* _DATA FOR THE TASK_:
- - - - -

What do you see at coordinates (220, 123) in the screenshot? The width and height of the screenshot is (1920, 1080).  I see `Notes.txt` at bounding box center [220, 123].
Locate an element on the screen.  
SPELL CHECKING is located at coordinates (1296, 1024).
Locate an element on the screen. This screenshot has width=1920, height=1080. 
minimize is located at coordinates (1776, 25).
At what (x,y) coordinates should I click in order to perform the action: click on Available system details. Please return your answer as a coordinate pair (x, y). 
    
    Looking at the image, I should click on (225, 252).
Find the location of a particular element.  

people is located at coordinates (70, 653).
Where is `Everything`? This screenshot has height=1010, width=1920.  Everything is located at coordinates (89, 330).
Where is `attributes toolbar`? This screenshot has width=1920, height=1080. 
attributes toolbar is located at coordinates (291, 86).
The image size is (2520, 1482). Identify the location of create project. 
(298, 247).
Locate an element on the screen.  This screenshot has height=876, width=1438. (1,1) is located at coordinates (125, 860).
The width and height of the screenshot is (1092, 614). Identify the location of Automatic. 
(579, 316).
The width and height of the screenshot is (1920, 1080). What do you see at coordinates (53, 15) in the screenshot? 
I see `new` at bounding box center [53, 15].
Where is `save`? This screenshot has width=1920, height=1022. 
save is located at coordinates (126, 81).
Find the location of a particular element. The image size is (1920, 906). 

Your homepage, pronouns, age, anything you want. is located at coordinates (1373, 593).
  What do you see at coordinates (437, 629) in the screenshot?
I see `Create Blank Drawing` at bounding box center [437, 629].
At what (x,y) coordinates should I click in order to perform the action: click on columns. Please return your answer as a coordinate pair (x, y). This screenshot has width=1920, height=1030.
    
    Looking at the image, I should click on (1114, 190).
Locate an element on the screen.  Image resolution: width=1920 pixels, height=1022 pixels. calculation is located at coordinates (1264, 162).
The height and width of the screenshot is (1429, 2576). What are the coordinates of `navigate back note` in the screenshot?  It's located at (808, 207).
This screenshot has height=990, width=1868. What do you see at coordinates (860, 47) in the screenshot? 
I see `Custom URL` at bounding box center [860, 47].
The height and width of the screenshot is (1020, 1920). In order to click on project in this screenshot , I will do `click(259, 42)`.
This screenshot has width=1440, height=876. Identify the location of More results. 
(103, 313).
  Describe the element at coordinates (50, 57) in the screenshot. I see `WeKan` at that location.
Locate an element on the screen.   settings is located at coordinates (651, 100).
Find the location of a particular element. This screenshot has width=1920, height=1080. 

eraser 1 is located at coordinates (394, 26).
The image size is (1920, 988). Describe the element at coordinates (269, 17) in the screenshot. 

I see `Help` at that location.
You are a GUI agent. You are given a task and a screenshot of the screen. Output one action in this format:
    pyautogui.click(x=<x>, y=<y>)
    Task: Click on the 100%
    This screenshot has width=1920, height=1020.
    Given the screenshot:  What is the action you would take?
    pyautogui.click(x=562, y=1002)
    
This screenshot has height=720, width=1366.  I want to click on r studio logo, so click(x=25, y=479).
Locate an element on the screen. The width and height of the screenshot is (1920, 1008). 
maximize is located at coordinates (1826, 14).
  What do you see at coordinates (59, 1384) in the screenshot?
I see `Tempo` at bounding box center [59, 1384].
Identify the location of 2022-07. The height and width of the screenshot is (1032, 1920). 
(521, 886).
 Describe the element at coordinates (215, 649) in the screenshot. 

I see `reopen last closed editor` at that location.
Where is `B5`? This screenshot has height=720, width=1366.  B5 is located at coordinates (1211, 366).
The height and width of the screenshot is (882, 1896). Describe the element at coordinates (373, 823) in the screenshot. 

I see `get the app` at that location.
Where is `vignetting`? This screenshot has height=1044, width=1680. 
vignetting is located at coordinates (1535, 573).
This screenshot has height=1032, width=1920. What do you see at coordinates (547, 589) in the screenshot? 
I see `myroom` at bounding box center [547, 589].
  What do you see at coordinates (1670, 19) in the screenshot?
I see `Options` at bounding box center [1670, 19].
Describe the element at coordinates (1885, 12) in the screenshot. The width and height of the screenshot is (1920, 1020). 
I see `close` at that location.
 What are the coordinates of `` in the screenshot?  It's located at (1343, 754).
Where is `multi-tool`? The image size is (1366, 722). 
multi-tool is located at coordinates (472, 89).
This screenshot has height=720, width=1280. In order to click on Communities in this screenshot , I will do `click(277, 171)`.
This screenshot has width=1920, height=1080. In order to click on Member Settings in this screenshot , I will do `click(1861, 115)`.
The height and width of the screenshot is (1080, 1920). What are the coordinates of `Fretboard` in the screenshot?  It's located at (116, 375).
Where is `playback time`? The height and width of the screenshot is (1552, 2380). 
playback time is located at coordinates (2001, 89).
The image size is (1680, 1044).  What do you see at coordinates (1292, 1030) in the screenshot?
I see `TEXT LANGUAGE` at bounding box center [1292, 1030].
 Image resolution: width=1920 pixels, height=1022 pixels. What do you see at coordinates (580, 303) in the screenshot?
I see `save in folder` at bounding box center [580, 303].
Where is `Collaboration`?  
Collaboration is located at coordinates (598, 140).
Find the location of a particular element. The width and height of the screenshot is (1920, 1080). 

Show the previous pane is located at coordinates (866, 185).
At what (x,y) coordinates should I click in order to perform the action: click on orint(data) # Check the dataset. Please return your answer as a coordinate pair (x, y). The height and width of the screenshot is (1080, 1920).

- - - - -

* _WHAT THE TASK ASKS_: Pick out every line in the items above that contains the string "save", and copy each of those lines.

* _RESPONSE_:
Where is `save`? This screenshot has width=1920, height=1022. 
save is located at coordinates (126, 81).
I see `save in folder` at bounding box center [580, 303].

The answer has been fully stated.